WORK TASK: Return only the lines running from the one that contains "1434x737 pixels. How" through the end of the entries, exactly, both ends included. Omit pictures.

===== MATERIAL FOR THE TASK

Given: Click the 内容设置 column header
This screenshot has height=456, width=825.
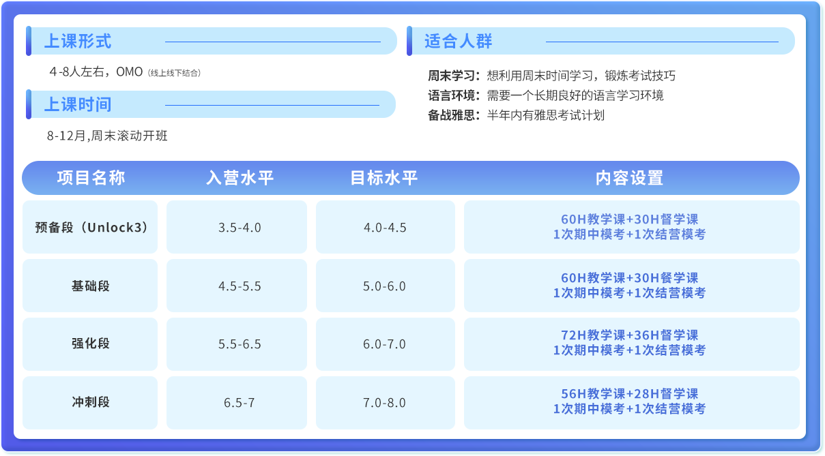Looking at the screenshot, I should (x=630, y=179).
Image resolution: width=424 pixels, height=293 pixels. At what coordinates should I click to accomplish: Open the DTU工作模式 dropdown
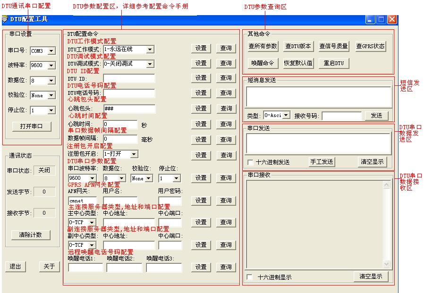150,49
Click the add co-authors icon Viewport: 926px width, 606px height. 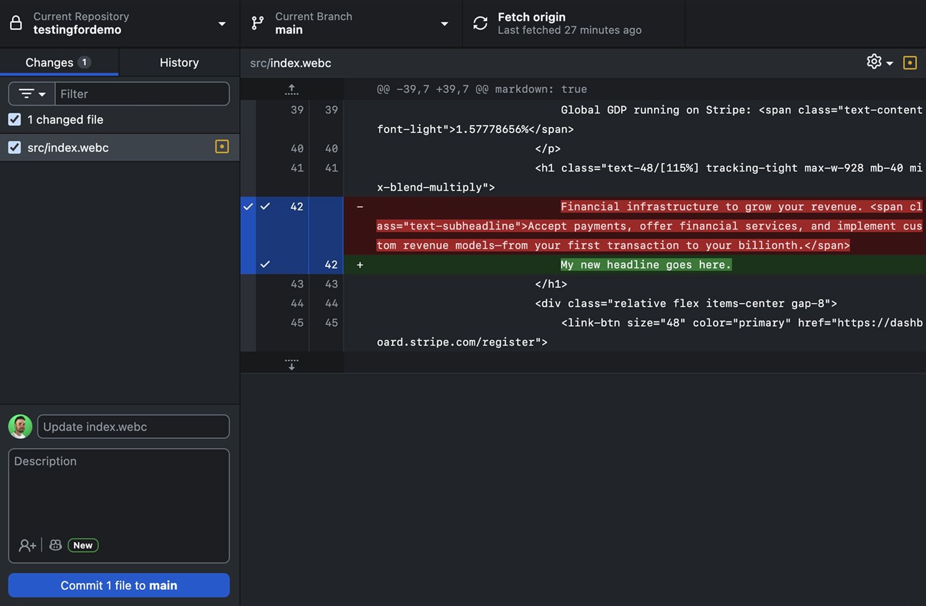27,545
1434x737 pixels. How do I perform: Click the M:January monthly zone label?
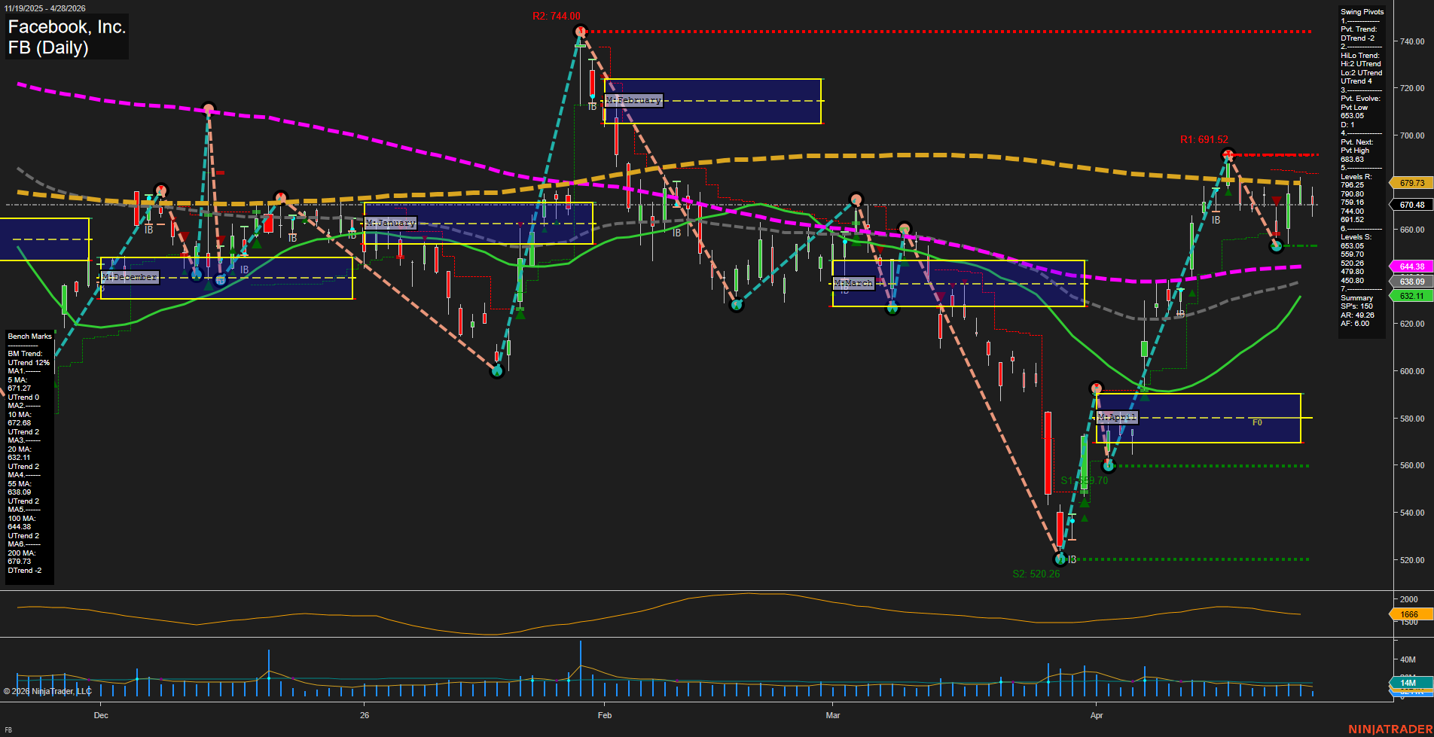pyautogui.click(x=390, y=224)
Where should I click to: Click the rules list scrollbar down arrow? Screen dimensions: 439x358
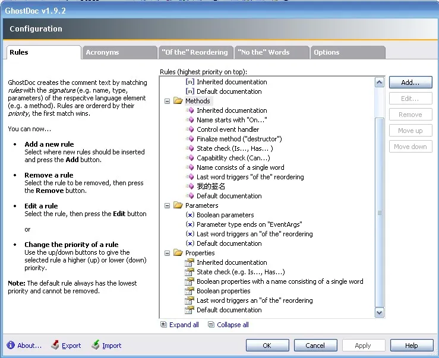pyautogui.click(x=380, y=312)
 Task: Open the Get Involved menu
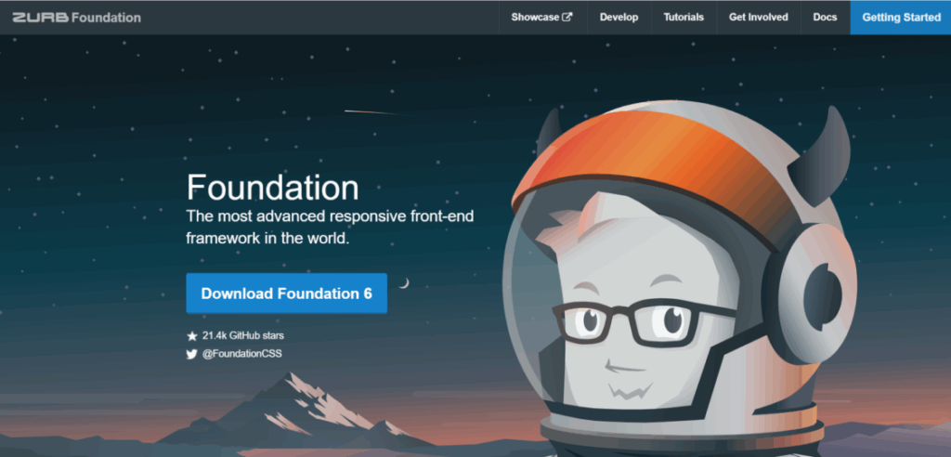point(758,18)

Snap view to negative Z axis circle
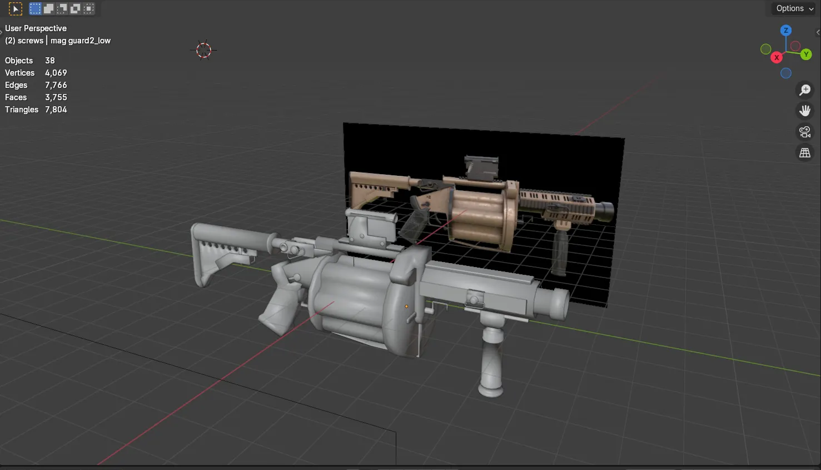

==========

SOLUTION:
1434x737 pixels. How do I perform: Click the M:January monthly zone label?
pyautogui.click(x=390, y=224)
Where should I click to: Click the rules list scrollbar down arrow? Screen dimensions: 439x358
pyautogui.click(x=380, y=312)
 Task: Open the Get Involved menu
point(758,18)

Snap view to negative Z axis circle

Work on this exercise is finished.